On the Rising Religious Intolerance

Governments and religious bodies in Nigeria should deliberately avoid and discourage acts capable of hurting religious sentiments, and intensify efforts to encourage tolerance. Vincent Obia writes

It has been more than two weeks since a 74-year-old woman was murdered in Kano by Muslim fanatics, and that savagery seems to have provided the impetus for more religious cruelties. Mrs Briget Agbaheme, a Christian and trader at Kofar Wambai market, in Kano, was on June 2 clubbed to death by irate youths who accused her of blasphemy.

Five days later, on Tuesday, in Kaduna, a carpenter, Mr. Francis Emmanuel, was almost lynched by some Muslim youths in the Kakuri area of the metropolis for failing to observe the Ramadan fast. Forty-one-year-old Emmanuel was lucky to live to narrate his ordeal, as some sympathetic neighbours intervened and took him to the hospital. In pain on his hospital bed, he told journalists, “I went to buy wood to do some work. When I came back, I bought food to eat. As I was eating, about six Hausa boys came and asked me whether I was a Muslim or a Christian. I did not answer them. They asked me, why was I not fasting with them? I told them that I am not a Muslim.

“Before I knew it, one of them slapped me. As I stood up, the rest came and surrounded me and started attacking me with knives. I don’t know them. Nobody could come to my aid because of the type of dangerous knives they were carrying.
“They used cutlasses, scissors and knives on me until I became unconscious. I don’t even know who brought me to the hospital.”

Those alleged to be involved in these two incidents are being prosecuted in court. But beyond that, government at all levels in the affected areas need to take deliberate actions to discourage intolerance in all forms. As none of the two main religions, Islam and Christianity, and, indeed, no religion in the country, condones violence, implicitly or explicitly, religious leaders must intensity efforts to preach the virtues of tolerance, love, and coexistence – and be seen to be doing so.

Religious leaders would be doing Nigeria no good if they continue to tolerate in their congregations persons who by their actions and utterances seek to crush other people’s consciences and force them to follow beliefs they do not trust. There is no doubt that those who killed Agbaheme and attacked Emmanuel were persons resident or close to the neighbourhoods where the barbarisms were perpetrated. Those assailants were, certainly, close enough to be known and identified by both neighbours and leaders of the religion whose tenets they claimed to be upholding within the localities.

A deliberate attempt by religious leaders to isolate vicious tendencies committed in the name of religion and those associated with them will go a long way in preventing such inclinations and the tensions and divisions they cause.

Government at all levels, too, must eschew actions that tend towards religious imposition.
There is mounting tension in Osun State currently after a judgement of the State High Court in favour of the right of female pupils to wear hijab, an Islamic headscarf, in public schools.
The Christian Association of Nigeria responded to the verdict by directing all female Christian students in both primary and secondary schools in the state to wear their church garments to their various schools, beginning from tomorrow.

The judgement was on a case instituted by the Osun State Muslim Community against the state government over the right of female Muslim students in public schools in the state to use hijab on their school uniforms. But the preponderance of opinion in the state is that Governor Rauf Aregbesola, a Muslim, has encouraged the latest disagreement, which has further increased tension between Christians and Muslims.

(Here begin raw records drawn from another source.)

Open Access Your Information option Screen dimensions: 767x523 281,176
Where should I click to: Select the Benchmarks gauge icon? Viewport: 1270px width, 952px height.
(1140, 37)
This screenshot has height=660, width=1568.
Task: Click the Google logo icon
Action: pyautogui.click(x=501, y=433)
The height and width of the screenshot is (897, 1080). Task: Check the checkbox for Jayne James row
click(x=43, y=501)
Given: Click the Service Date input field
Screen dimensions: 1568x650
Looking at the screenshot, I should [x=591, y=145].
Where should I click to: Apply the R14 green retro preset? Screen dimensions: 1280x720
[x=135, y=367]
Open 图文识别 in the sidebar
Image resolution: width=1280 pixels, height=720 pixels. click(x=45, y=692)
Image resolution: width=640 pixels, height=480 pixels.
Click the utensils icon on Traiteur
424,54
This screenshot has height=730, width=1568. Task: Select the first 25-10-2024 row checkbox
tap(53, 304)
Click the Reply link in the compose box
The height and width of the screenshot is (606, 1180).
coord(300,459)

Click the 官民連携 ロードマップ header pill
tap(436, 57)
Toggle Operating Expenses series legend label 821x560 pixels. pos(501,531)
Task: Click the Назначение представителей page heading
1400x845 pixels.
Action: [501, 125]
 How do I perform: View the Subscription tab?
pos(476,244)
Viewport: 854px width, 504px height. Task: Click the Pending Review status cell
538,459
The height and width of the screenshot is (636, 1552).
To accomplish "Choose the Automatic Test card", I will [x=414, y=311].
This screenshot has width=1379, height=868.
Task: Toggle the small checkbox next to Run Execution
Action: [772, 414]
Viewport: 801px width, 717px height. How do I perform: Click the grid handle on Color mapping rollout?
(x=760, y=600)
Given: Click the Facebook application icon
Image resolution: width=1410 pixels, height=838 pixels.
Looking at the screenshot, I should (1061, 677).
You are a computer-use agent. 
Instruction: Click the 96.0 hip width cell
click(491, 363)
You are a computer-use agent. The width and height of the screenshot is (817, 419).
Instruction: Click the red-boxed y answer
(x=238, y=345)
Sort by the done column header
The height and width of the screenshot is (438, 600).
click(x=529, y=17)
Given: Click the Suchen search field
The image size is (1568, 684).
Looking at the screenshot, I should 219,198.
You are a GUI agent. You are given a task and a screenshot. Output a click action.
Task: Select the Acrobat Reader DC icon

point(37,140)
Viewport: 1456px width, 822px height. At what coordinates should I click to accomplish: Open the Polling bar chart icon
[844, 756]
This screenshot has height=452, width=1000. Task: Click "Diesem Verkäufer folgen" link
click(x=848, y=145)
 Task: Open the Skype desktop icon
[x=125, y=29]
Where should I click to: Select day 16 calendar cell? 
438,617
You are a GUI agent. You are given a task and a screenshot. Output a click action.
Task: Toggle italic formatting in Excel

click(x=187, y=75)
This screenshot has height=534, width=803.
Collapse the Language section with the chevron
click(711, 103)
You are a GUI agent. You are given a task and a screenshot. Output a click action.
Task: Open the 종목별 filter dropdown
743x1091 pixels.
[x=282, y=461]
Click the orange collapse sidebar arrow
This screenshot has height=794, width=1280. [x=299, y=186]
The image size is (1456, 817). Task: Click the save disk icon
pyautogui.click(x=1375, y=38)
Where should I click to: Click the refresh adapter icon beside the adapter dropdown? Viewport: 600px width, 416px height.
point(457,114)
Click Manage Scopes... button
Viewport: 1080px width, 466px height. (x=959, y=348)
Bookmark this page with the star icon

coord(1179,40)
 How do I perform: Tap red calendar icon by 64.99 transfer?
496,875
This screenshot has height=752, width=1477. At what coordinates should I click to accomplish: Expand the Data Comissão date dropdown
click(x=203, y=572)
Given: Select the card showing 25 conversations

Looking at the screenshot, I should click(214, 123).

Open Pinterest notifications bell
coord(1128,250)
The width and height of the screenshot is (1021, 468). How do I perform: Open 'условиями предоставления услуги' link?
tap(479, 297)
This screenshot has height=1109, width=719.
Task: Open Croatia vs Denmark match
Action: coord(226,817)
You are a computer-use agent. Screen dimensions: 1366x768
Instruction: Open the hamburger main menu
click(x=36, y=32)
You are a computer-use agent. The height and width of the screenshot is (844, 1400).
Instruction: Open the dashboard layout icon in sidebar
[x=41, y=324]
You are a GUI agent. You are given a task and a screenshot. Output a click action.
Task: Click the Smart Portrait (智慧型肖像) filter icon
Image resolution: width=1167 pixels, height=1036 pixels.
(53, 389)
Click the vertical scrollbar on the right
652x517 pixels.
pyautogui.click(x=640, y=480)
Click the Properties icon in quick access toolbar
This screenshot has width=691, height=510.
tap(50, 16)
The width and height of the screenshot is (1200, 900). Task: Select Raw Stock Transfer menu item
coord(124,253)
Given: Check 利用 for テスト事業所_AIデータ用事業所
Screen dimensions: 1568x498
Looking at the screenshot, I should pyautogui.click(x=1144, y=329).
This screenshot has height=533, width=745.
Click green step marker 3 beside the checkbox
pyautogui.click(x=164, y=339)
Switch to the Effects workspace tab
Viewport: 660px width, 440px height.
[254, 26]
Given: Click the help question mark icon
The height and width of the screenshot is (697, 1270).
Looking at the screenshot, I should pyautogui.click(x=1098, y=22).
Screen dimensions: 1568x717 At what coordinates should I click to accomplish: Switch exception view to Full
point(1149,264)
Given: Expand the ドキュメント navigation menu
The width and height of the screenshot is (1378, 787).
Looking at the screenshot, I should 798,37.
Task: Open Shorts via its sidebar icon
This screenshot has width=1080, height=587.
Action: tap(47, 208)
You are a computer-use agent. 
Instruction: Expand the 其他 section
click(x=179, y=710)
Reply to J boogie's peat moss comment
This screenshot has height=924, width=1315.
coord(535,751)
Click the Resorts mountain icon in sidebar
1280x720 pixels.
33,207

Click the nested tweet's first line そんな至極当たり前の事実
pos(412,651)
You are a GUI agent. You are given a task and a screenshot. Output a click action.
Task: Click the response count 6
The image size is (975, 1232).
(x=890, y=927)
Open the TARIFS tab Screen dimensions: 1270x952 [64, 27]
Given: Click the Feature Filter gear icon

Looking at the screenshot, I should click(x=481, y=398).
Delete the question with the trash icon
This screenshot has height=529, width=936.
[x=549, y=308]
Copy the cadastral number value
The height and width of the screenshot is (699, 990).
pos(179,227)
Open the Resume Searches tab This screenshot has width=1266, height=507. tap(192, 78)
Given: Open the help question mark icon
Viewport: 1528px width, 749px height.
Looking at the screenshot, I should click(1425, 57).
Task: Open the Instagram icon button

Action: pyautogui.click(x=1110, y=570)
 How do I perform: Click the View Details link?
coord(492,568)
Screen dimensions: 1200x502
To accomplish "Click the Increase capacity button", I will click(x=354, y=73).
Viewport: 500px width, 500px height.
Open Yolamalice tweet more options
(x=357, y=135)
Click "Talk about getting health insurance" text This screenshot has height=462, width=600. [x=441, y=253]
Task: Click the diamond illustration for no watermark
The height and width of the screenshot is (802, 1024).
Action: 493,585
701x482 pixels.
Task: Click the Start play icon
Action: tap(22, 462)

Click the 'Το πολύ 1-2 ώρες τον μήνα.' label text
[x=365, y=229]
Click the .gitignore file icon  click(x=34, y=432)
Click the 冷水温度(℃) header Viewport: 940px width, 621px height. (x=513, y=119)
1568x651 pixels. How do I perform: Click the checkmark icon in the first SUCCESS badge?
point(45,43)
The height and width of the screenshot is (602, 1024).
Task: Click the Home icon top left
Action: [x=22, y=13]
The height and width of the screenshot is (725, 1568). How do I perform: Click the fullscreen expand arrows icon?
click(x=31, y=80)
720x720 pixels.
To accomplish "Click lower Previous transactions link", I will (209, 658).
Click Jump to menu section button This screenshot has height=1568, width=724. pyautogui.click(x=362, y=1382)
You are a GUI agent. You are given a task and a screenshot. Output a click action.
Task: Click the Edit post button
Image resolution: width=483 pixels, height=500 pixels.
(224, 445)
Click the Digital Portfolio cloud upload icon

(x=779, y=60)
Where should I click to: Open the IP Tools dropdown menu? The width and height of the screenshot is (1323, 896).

Religious pressures have been on the rise in Osun State since Aregbesola assumed office in November 2010.

At the federal level, too, there is growing resentment over an attempt by the National Assembly to pass a bill seeking to increase the jurisdiction of the Sharia Court of Appeal of the Federal Capital Territory and Sharia Court of the states in relation to the criminal justice system of the country. Many Christians see the bill as an attempt to Islamise Nigeria.

On Tuesday in Abuja, hundreds of protesters, comprising Muslims and Christians, under the aegis of the Coalition of Civil Society and Faith Based Organisations, marched to the National Assembly to protest against the proposed law, which they said was a recipe for disunity and conflicts that may lead to violence.

The government and religious leaders have a responsibility to lead the way in the efforts to enthrone religious and ethnic tolerance in the country. They should teach and preach tolerance in word and in deed.
Nigerians must learn to honour and respect one another’s beliefs. They must always give those on the other side of the religious divide the room to live in accordance with their own beliefs.